§ **Task prompt**
Copying nothing before it, reproduce the line that holds "The height and width of the screenshot is (824, 1170)." and every line after it in the data, exactly.

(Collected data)

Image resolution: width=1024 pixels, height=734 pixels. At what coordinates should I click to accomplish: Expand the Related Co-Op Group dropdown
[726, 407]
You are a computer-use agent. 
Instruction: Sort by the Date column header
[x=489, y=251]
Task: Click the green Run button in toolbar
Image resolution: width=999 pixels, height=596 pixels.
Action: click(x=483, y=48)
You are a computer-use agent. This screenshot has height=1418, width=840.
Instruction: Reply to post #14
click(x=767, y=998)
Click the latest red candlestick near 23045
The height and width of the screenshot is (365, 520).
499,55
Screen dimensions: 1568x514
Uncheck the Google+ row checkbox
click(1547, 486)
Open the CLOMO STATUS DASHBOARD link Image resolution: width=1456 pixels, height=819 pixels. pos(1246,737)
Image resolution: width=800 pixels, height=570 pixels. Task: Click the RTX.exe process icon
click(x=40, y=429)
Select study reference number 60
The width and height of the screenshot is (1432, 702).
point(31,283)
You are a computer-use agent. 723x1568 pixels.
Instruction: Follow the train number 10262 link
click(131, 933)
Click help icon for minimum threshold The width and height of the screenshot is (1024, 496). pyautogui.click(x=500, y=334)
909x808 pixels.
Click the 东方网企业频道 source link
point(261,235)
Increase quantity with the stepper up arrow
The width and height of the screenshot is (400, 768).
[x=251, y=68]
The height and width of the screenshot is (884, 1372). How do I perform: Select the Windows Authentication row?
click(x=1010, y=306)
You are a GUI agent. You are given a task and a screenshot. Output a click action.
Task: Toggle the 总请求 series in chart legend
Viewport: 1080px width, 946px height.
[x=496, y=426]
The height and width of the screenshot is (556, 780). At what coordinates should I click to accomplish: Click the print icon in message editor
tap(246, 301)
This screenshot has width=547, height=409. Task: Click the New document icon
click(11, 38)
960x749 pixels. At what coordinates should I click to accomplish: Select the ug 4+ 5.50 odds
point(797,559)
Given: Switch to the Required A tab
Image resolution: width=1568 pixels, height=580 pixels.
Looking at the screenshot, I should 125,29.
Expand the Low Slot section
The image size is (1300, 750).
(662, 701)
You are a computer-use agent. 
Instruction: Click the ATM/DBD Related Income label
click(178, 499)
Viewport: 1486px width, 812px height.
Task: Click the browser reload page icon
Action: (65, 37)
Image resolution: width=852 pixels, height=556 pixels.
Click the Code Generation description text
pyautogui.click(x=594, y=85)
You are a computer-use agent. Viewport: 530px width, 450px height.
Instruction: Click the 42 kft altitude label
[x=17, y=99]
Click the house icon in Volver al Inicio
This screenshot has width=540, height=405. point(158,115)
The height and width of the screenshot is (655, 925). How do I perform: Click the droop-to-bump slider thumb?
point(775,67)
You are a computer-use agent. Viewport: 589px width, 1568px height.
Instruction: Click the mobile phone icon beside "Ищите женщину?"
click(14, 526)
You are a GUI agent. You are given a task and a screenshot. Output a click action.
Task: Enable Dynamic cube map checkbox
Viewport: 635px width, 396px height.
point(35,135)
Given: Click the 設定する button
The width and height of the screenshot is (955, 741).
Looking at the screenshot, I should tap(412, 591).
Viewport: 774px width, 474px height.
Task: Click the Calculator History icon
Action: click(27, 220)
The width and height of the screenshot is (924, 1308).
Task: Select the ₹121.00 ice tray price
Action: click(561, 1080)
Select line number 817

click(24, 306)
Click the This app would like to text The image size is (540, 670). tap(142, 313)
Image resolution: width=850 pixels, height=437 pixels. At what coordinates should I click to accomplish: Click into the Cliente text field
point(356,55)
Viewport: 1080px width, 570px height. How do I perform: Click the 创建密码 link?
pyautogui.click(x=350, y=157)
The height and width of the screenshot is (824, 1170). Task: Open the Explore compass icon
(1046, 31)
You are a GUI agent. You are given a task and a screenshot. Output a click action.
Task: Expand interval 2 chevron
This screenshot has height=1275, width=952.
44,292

§ **Exercise result**
The height and width of the screenshot is (824, 1170). Task: Open the Explore compass icon
(1046, 31)
You are a GUI agent. You are given a task and a screenshot. Output a click action.
Task: Expand interval 2 chevron
This screenshot has height=1275, width=952.
44,292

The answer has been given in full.